Heaney’s Translation

The Riverbank Field

Ask me to translate what Loeb gives as

“In a retired vale… a sequestered grove”

And I’ll confound the Lethe in Moyola

By coming through Back Park down from Grove Hill

Across Long Rigs on to the riverbank—

Which way, by happy chance, will take me past

The domos placidas, those “peaceful homes”

Of Upper Broagh. Moths then on evening water

It would have to be, not bees in sunlight,

Midge veils instead of lily beds; but stet

To all the rest: the willow leaves

Elysian-silvered, the grass so fully fledged

And unimprinted it can’t not conjure thoughts

Of passing spirit-troops, animae, quibus, altera fato

Corpora debentur, “spirits,” that is,

“To whom second bodies are owed by fate.’”
And now to continue, as enjoined to often,

“In my own words”:

“All these presences

Once they have rolled time’s wheel a thousand years

Are summoned here to drink the river water

So that memories of this underworld are shed

And soul is longing to dwell in flesh and blood

Under the dome of the sky.”

After Aeneid VI, 704-15 & 748-751

Seamus Heaney, “The Riverbank Field” from Human Chain (2010).


Some observations:

1.

Asked to translate a line from the Aeneid’s underworld scene—what Loeb renders as ‘in a retired vale . . . a sequestered grove’—Heaney answers with a journey down to the riverbank of Moyola. Translation, then, resembles an underworld journey, which I find fitting, perhaps because I am already persuaded that the translator’s work often is letting spirits speak. But this comparison between Heaney and Aeneas also draws attention to a dissimilarity. Aeneas descends to the underworld to learn about his future people and city (5.737); they are yet to come. Heaney’s journey leads him to the Irish landscape of his childhood, the summer riverside around Lough Neagh; It already exists. So what is Heaney’s goal? Why does a translator translate? If Aeneas’s learning consists of listening to Anchises point at spirits and name their future incarnation, then Heaney’s learning—if there is learning—seems to also consist of identification, albeit of the reverse order: pointing at familiar Irish landscape and allowing them to reincarnate foreign, Virginian counterparts. Can one come to learn about one’s home in this way, by imbuing it with classical resonance?

2.

The line from Loeb is preceded, in Aeneid VI, by a scene of failed connection. Aeneas tries three times to embrace the shadow of his father, but the imago escapes him like “a dream on wings.” This scene doesn’t appear in Heaney’s poem, but it’s worth thinking about perhaps precisely because it is left out. What one doesn’t say is as important as what one does. Anyhow, Aeneid’s attempt to embrace is personal, intimate, spontaneous, and it fails. The recognition of spirits that follows is national, distant, programmatic, and it succeeds. It’s as if the legibility of Roman glory comes at the cost of suppressing the personal: to make an entire people his own, Aeneas must let go what is properly and narrowly speaking his very own. As translator, does Heaney undergo the same kind of severance? Must he let go of his own?

3.

• • • •

GIVEN INSTRUCTION 1. In the piece on Heaney's translation, how many times does Aeneas try to embrace his father's shadow?
GIVEN INSTRUCTION 2. Extract the passage of the piece on Heaney's translation between "Once they have" and "Human Chain (2010).", inclusive.
GIVEN INSTRUCTION 3. Write the next part of the piece on Heaney's translation, picking up after its last line.
The lines have nothing to do with the piece on Heaney's translation.

• • • •

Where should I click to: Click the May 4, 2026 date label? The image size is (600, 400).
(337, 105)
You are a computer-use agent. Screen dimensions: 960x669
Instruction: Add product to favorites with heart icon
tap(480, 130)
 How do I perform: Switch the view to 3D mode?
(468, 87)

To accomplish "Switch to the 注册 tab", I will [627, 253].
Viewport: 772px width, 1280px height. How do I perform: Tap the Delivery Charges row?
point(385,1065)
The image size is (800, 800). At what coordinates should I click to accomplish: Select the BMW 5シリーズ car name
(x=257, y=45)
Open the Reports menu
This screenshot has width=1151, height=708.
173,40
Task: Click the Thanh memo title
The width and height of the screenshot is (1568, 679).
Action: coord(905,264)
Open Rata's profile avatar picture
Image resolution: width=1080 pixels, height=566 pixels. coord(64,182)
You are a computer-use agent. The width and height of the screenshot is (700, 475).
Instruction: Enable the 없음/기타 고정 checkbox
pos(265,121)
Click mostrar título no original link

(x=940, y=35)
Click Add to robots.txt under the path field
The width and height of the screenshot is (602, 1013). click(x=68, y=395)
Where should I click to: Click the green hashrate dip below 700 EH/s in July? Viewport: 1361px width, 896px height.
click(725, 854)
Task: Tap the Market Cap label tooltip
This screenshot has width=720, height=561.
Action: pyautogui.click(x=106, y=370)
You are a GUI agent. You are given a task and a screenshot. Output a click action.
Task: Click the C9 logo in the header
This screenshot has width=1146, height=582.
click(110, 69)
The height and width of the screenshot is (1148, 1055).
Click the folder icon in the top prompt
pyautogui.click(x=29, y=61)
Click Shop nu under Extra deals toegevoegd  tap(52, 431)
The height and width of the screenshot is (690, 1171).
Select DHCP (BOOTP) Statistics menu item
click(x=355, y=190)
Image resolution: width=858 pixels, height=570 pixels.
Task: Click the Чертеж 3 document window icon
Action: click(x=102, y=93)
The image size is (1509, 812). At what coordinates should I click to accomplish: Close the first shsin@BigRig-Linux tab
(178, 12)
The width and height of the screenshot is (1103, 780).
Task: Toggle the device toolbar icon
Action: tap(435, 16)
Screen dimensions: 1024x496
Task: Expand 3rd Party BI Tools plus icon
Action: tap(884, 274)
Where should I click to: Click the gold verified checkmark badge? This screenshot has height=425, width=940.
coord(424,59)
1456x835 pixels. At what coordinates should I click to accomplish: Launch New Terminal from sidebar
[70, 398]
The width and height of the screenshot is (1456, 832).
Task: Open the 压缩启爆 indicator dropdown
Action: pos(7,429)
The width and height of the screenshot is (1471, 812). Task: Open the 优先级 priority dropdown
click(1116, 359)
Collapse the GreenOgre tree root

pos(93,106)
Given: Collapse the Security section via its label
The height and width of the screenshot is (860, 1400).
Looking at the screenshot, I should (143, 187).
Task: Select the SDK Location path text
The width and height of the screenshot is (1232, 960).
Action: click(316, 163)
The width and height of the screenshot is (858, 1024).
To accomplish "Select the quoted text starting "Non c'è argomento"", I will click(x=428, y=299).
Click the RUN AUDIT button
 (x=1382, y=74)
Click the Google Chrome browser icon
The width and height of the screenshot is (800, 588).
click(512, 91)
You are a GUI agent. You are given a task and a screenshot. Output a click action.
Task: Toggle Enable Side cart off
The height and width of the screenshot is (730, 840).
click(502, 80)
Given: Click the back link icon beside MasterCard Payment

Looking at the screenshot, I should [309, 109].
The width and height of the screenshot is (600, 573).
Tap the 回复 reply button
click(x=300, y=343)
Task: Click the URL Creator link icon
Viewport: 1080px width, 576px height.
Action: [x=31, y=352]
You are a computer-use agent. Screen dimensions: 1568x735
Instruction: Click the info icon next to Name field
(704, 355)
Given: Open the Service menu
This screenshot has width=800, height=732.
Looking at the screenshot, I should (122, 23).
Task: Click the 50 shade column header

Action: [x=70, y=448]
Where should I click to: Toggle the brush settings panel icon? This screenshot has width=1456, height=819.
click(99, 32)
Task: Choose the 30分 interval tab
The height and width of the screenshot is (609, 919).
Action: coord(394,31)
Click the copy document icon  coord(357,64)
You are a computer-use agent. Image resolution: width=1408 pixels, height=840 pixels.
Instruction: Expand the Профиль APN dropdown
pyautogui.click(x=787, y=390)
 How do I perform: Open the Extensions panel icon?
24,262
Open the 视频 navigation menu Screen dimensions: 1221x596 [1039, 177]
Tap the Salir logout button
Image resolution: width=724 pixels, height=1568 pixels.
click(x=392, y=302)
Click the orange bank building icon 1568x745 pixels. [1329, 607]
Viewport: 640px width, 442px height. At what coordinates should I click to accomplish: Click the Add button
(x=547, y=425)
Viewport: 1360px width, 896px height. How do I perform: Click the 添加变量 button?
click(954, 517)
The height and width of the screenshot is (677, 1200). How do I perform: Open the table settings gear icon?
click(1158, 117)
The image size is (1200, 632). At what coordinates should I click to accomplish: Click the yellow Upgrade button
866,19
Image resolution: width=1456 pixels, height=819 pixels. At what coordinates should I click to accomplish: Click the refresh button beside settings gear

• • • •

RIGHT ANSWER 1. Three times.

RIGHT ANSWER 2.
Once they have rolled time’s wheel a thousand years

Are summoned here to drink the river water

So that memories of this underworld are shed

And soul is longing to dwell in flesh and blood

Under the dome of the sky.”

After Aeneid VI, 704-15 & 748-751

Seamus Heaney, “The Riverbank Field” from Human Chain (2010).

RIGHT ANSWER 3.
The answer hinges on how one interprets the last three stanzas. When often enjoined to continue his translation, which is of course reminiscent of the frequent divine proddings that urge Aeneas to continue his journey to the receding shore of Italy, translator Heaney finally relents and does so “in [his] own words.” These four words are set off in quotation marks, and the question is whether that indicates sincerity or irony. On the ironic reading, these words are not really Heaney’s own, because they are partly Virgil’s and entirely in English. So to speak Virgil in one’s own words, for Heaney, would come at the cost of submission to the author and to the colonizer’s tongue. These words, his own only if he abandons the more intimate notion of ownership, gives in to the legacy of two empires. But this reading may be too simple-minded. Ireland does not sit neatly on one side of the colonizer/colonized binary. It has been both dispossessed and, at times, a beneficiary or even colluder in England’s imperial reach. Likewise, Heaney’s English is not only inherited, but exported. His translation, continued, participates in the global authority of the language it subtly resists. So the Irish poet is not simply dispossessed when he speaks English—his relation to it is ambivalent, enabling, uneasy. Then, on a more literary consideration, when we compare the last two stanzas with a more literal translation of 6.748–751 in Heaney’s 2016 translation of Aeneid VI, published posthumously:

The rest, when they have trod
Time’s mill for a thousand years, the god commands
Wave upon wave into the Lethe river, so at that stage
Their memory is effaced and they go once more
To dwell beneath sky’s dome and start again
To long for the old life of flesh and blood.

We see that the words in The Riverbank Field, while inspired by Virgil, are in serious ways original. Crucially, in this poem, what’s forgotten is only memory of the underworld; in the 2016 translation, which is true to Virgil, what’s forgotten is memory. If in Virgil’s Aeneid, rebirth requires total erasure, then in Heaney’s poem, rebirth seems to only require selective forgetting. In fact, here, rebirth might even require memory. I say so because in this section the poem omits the name Lethe, speaking instead of “river water.” And since earlier in the poem Heaney had “confounded the Lethe in Moyola,” it is hardly a stretch to read this omission as a subtle resistance to the imperative of forgetting, which Lethe embodies. On this reading, the words are Heaney’s own not because they originate with him, but because they are spoken through a landscape where the presences remember. In Heaney’s own words from Stepping Stones: “The point about dialect or hearth language is its complete propriety to the speaker and his or her voice and place. What justifies it and gives it original juice and joy is intimacy and inevitability. I've always confined myself to words I myself could have heard spoken, words I'd be able to use with familiarity in certain companies” (129).

4.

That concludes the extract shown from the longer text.